Charles Dickens, perhaps the best British novelist of the Victorian era, was born in Portsmouth, Hampshire, England on February 7, 1812. His happy early childhood was interrupted when his father was sent to debtors' prison, and young Dickens had to go to work in a factory at age twelve. Later, he took jobs as an office boy and journalist before publishing essays and stories in the 1830s. His first novel, The Pickwick Papers, made him a famous and popular author at the age of twenty-five. Subsequent works were published serially in periodicals and cemented his reputation as a master of colorful characterization, and as a harsh critic of social evils and corrupt institutions. His many books include Oliver Twist, David Copperfield, Bleak House, Great Expectations, Little Dorrit, A Christmas Carol, and A Tale of Two Cities. Dickens married Catherine Hogarth in 1836, and the couple had nine children before separating in 1858 when he began a long affair with Ellen Ternan, a young actress. Despite the scandal, Dickens remained a public figure, appearing often to read his fiction. He died in 1870, leaving his final novel, The Mystery of Edwin Drood, unfinished.

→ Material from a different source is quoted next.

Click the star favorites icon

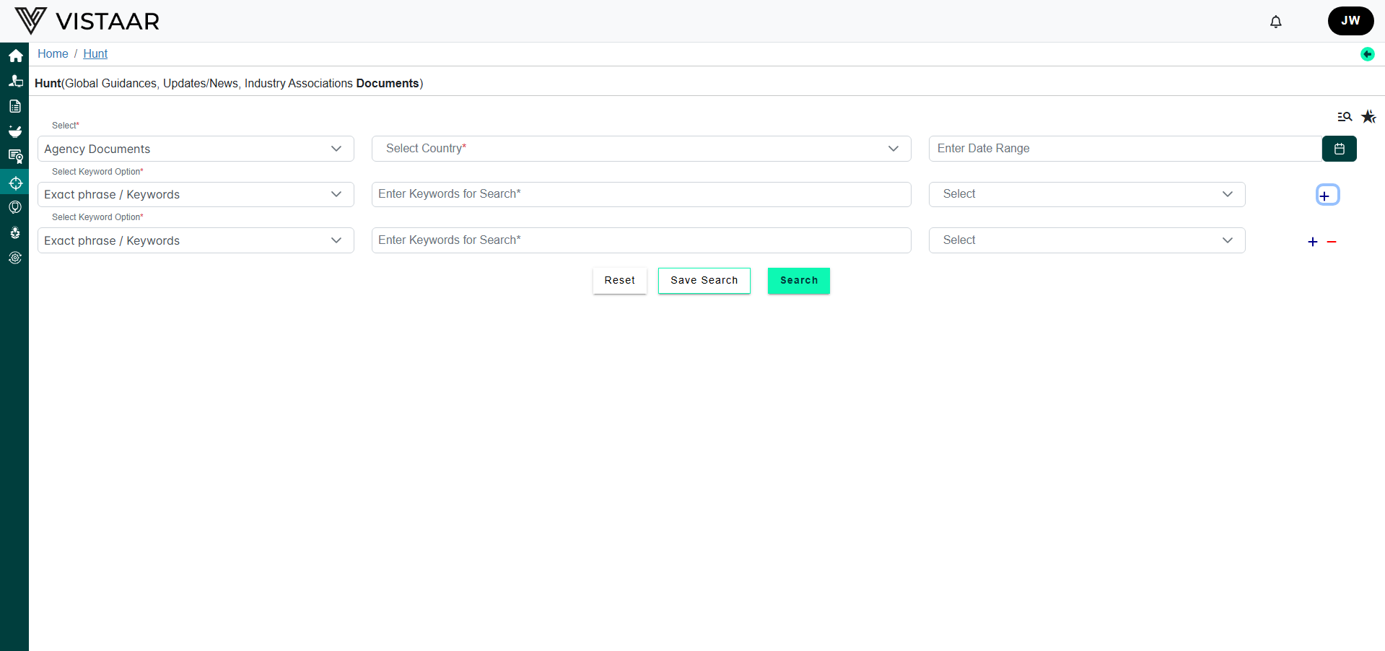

A native of Germany, Edgar Rosenberg received his Ph.D. at Stanford University and since 1965 as been Professor of English and Comparative Literature at Cornell University. He is the author of From Shylock to Svengali and some fifty pieces of short fiction, translations, and articles in journals ranging from Esquire to Commentary to The Dickensian. He has taught at San Jose State College and Harvard University, has been Visiting Professor at Stanford University and the University of Haifa, and has received Guggenheim, Fulbright, Bread Loaf, and Stanford Fiction Fellowships as well as the Clark Distinguished Teaching Award at Cornell.